Мать | страница 28
— Что это с тобой?
И, продолжая задуманное ею грешное лукавство, Вилма ответила:
— Да вот, ударилась в темноте и ободрала.
Может быть, она покраснела, сказав это, но кто бы заметил? И без того ее скулы разрумянились до предела, пока она шла к Сайми со своей нелегкой ношей. Сайми сказала:
— Ай-ай-ай! Как же это ты так?
И Вилма развела руками:
— Да уж и сама не знаю. Поторопилась, поскользнулась…
— Очень больно?
— Да вроде того. Боюсь, не воспалилось бы.
— Зачем же ты сама молоко-то понесла?
— А я у тебя столетник пришла взять, если дашь. Мой погиб вчера. Кошка на горшок прыгнула, и он свалился на пол. Я пришла и наступила нечаянно. Он и не прижился больше. Возьму твой горшок, ладно? Что останется, верну.
— Бери, бери. У меня же их два.
— И йоду на всякий случай дай капельку. Хватилась я — и нет его.
— Да возьми, конечно, отлей себе.
— И хотела я еще попросить Вилли купить в аптеке бутылочку риванола, если достанет. Вот деньги.
— Ладно. Скажу ему. Обязательно.
Сайми была рада сделать что-нибудь полезное для своей соседки, на которую свалилось такое страшное горе. У нее самой дети, слава богу, не доросли до этакой напасти. Да и муж уцелел на Северном фронте. И, радуясь тому, что Вилма отрешилась наконец от своей молчаливой удрученности, снова проявляя живость и разговорчивость, она была готова поддержать ее в этом состоянии чем угодно.
— А помочь тебе не надо в хозяйстве? — предложила она.
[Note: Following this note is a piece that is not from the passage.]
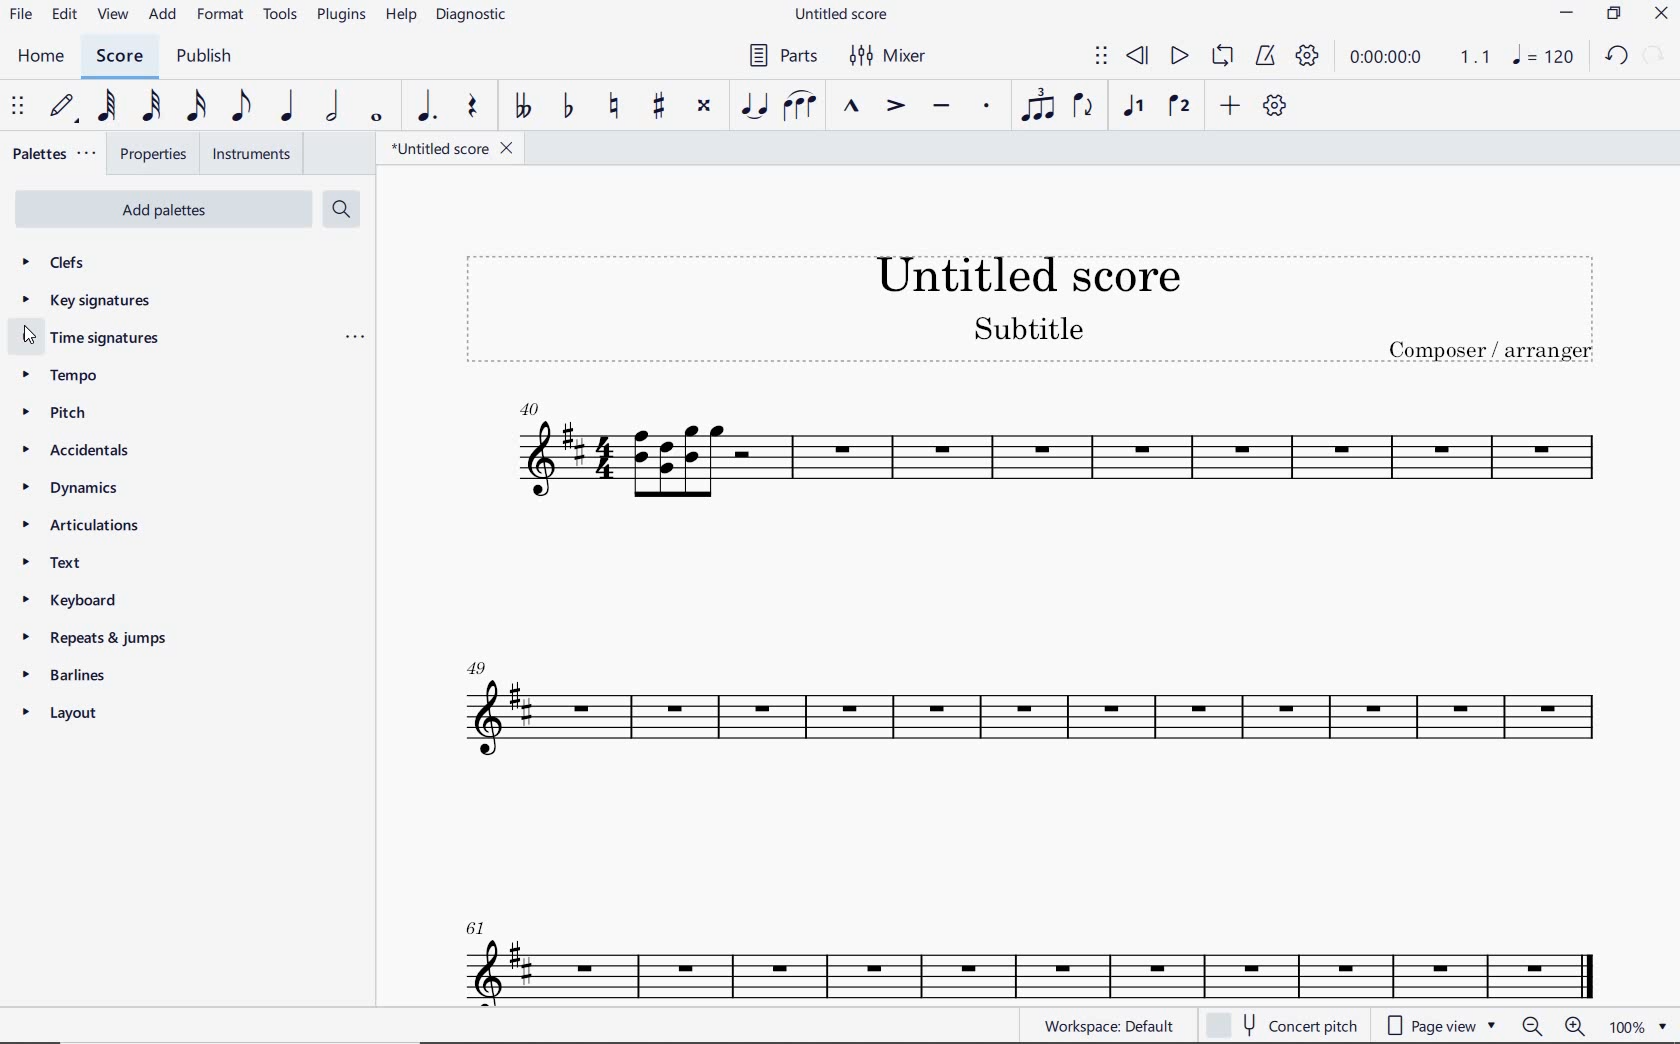  I want to click on AUGMENTATION DOT, so click(425, 107).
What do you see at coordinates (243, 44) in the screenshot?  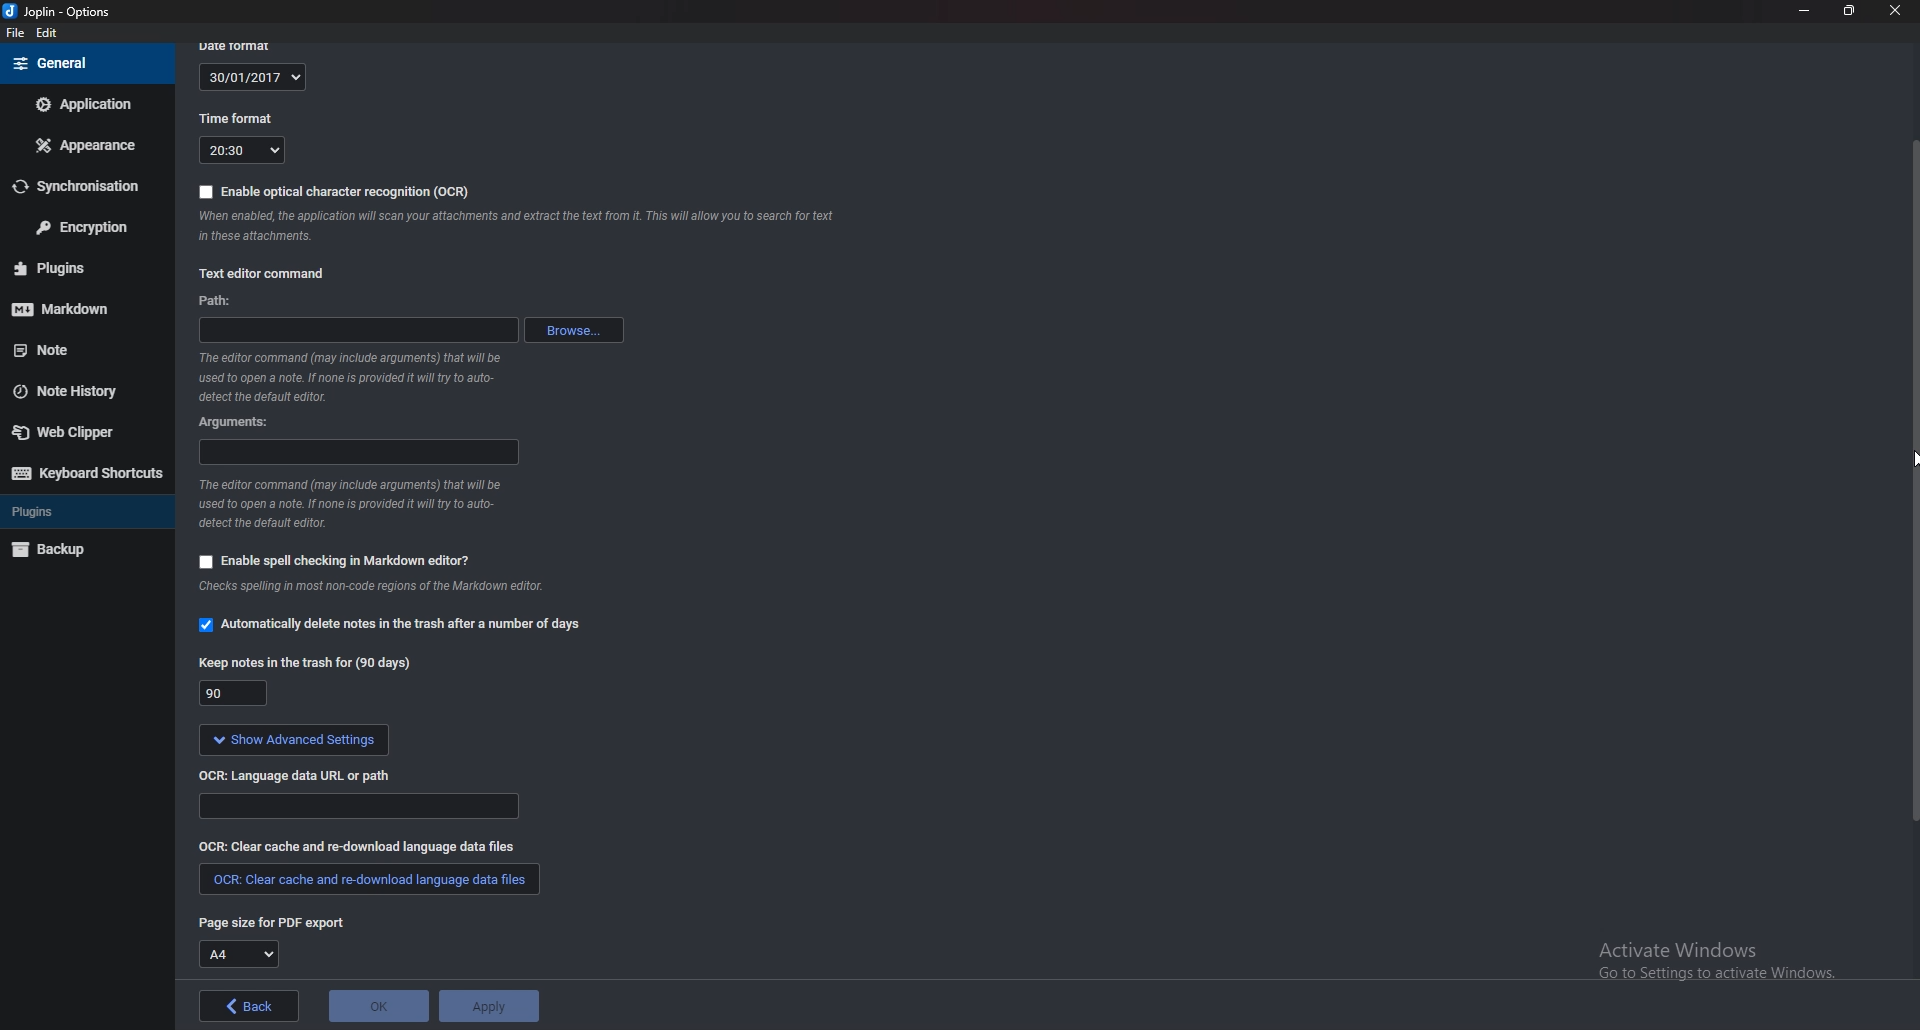 I see `date format` at bounding box center [243, 44].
— Нет, что ты! — отмахнулась Вилма. — Я же хожу, видишь? Да и руки здоровы.
— А баню протопишь в субботу?
И тут бедная Вилма, и без того уже осквернившая свои уста заранее подготовленной ложью, осквернила их еще раз.
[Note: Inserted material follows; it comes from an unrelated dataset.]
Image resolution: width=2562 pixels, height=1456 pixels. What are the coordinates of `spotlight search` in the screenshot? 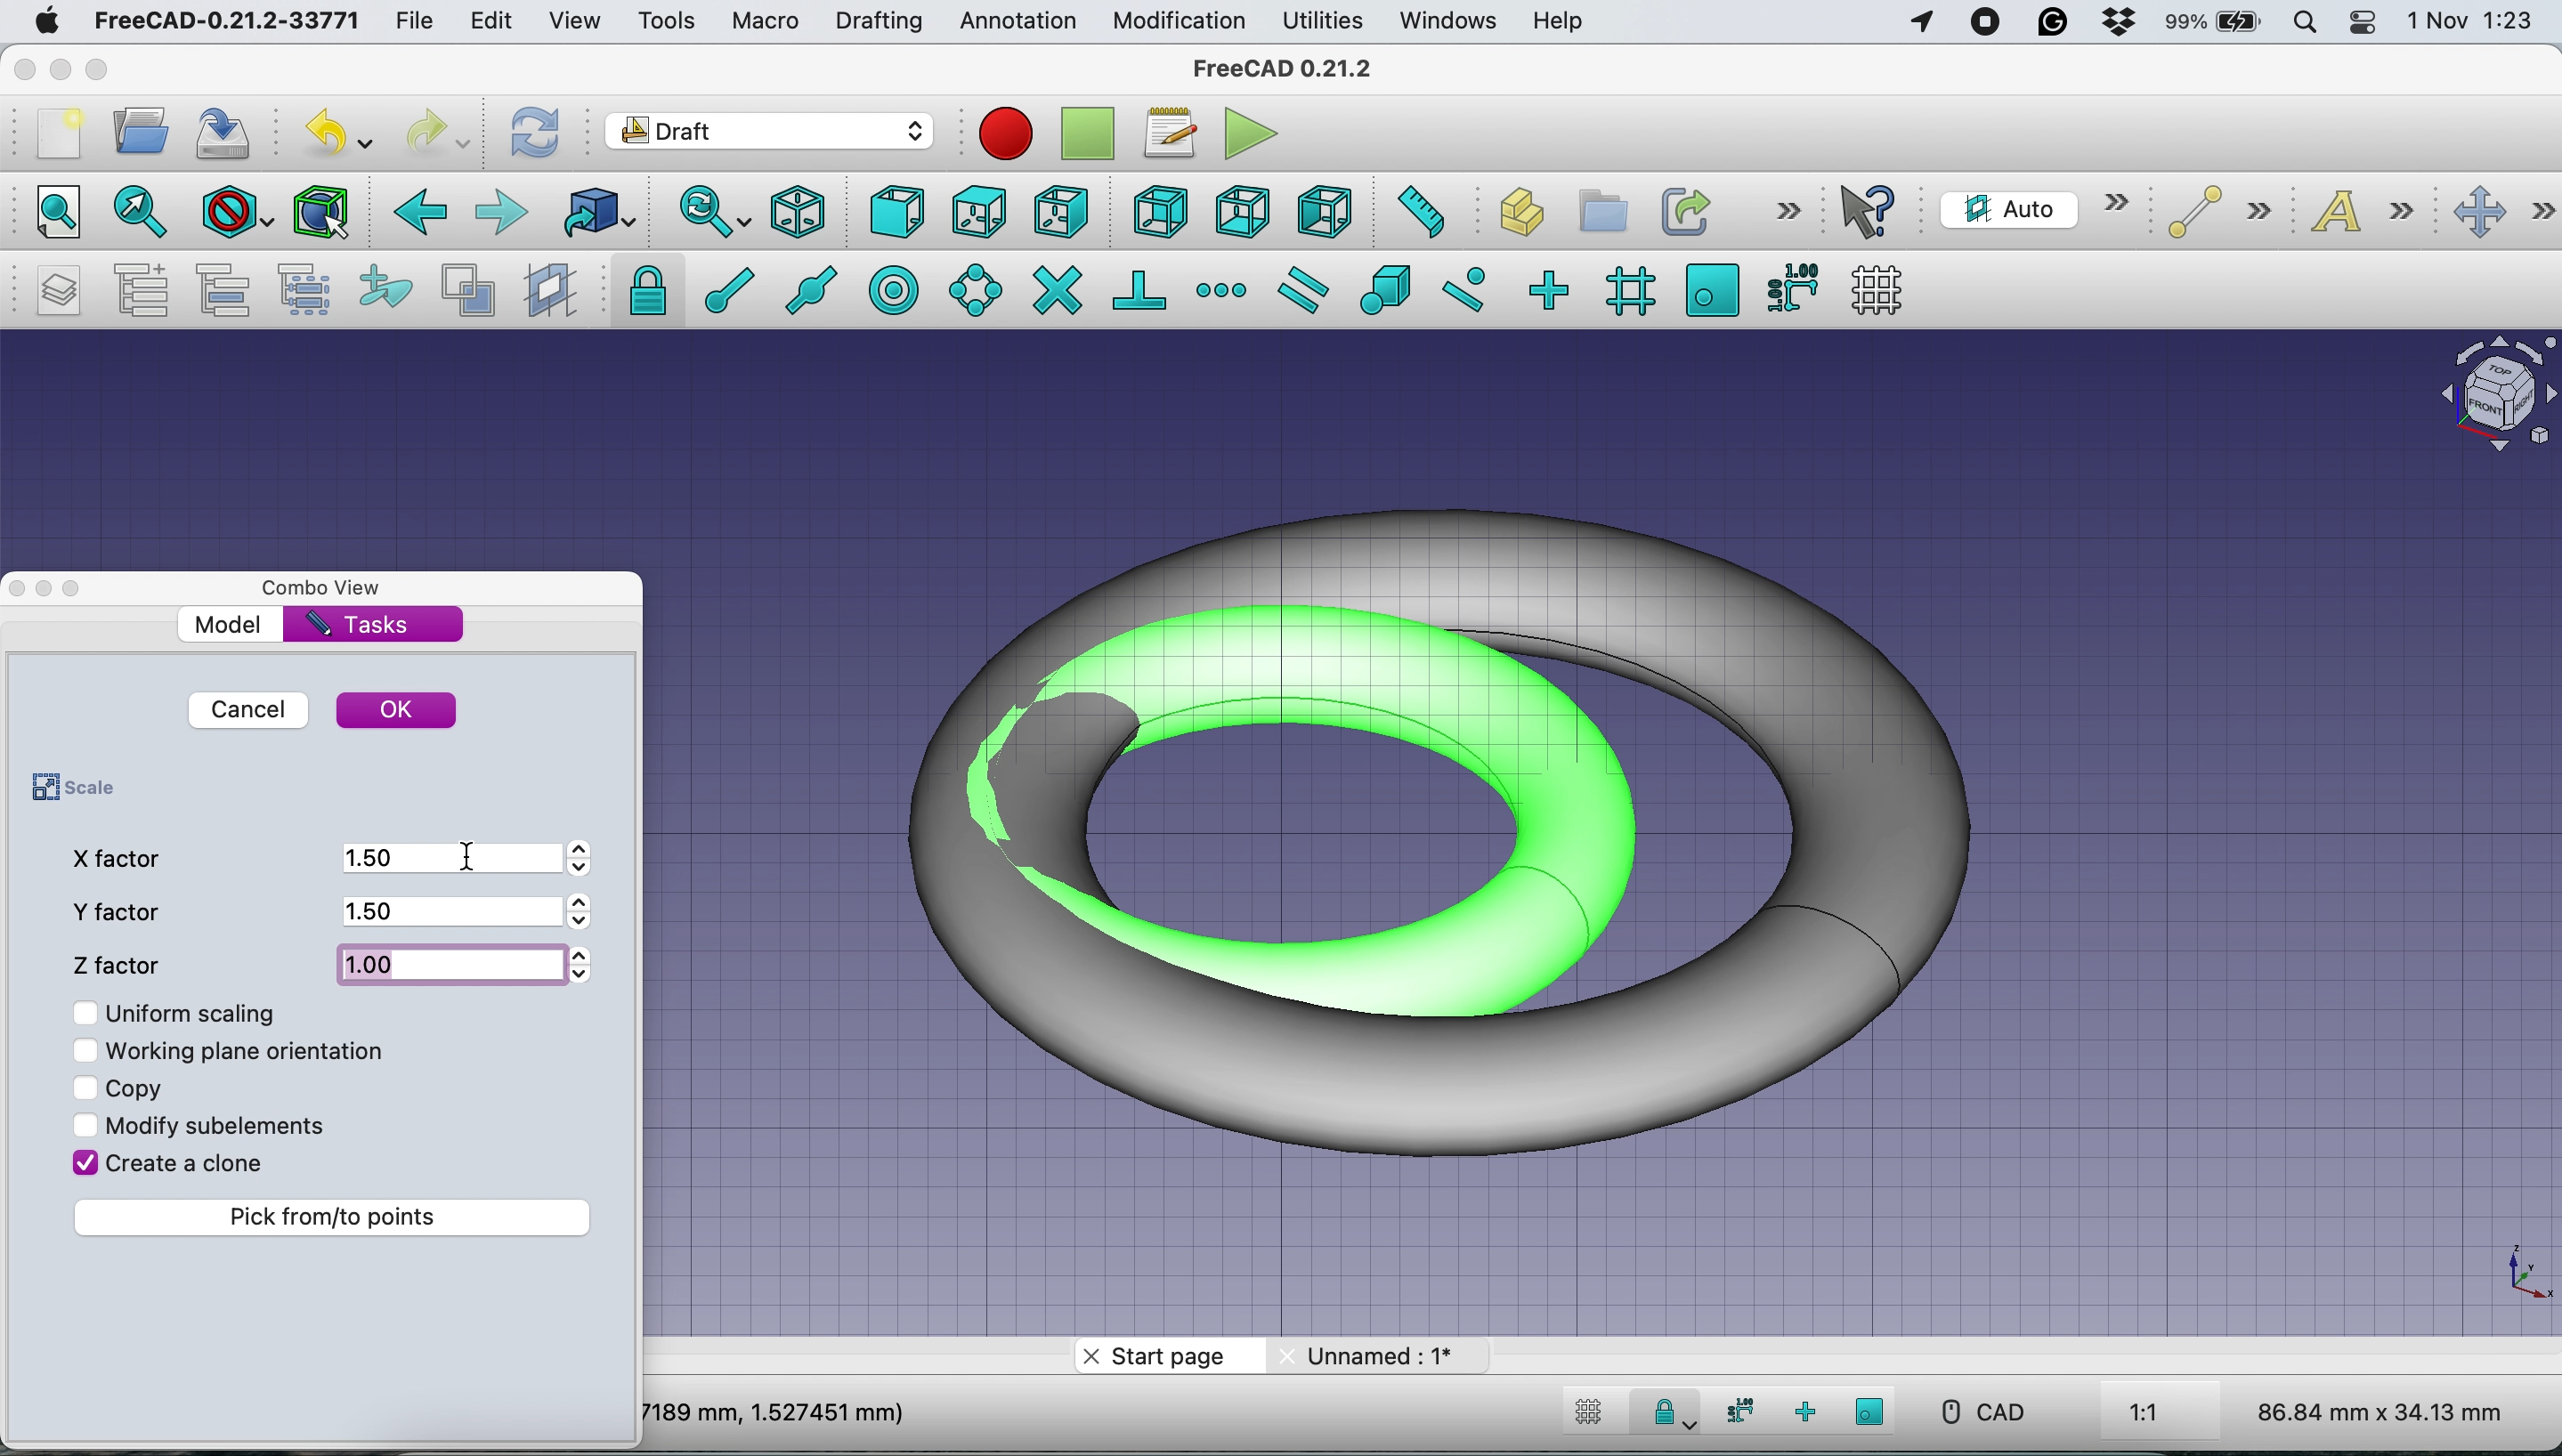 It's located at (2308, 20).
— Баню? — сказала она. — Да уж и не знаю как. Что-то там стряслось у меня. Кирпич в трубе обвалился, что ли. Попробовала нагреть воду для стирки — дымит. Надо будет почистить, и потом уж…
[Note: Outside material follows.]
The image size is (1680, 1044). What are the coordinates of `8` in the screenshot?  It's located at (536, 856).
— Хочешь, я старому Урхо скажу? Он быстро починит.
— Нет, нет, не надо! Зачем? Я сперва сама посмотрю. Не надо его пока тревожить.
— Ну как хочешь.
Возвращаясь домой, Вилма мысленно просила бога простить ее за совершенный грех. Ведь ради жизни человека все это делалось. Ради финского мальчика, ни в чем не повинного. Кому, как не ей, матери, только что потерявшей своего собственного мальчика, заняться его спасением? Разве можно это доверить тем, для кого главное — военные законы, а не человек?
Придя домой, она сразу же побежала в баню. Юноша лежал в том же положении, в каком она его оставила, и в его слабом дыхании слышался тот же хрип. Растопив печь, она зарезала самого крупного из молодых петушков и половину его пустила на бульон. Но до самого вечера она напрасно держала бульон подогретым. Юноша в сознание не пришел.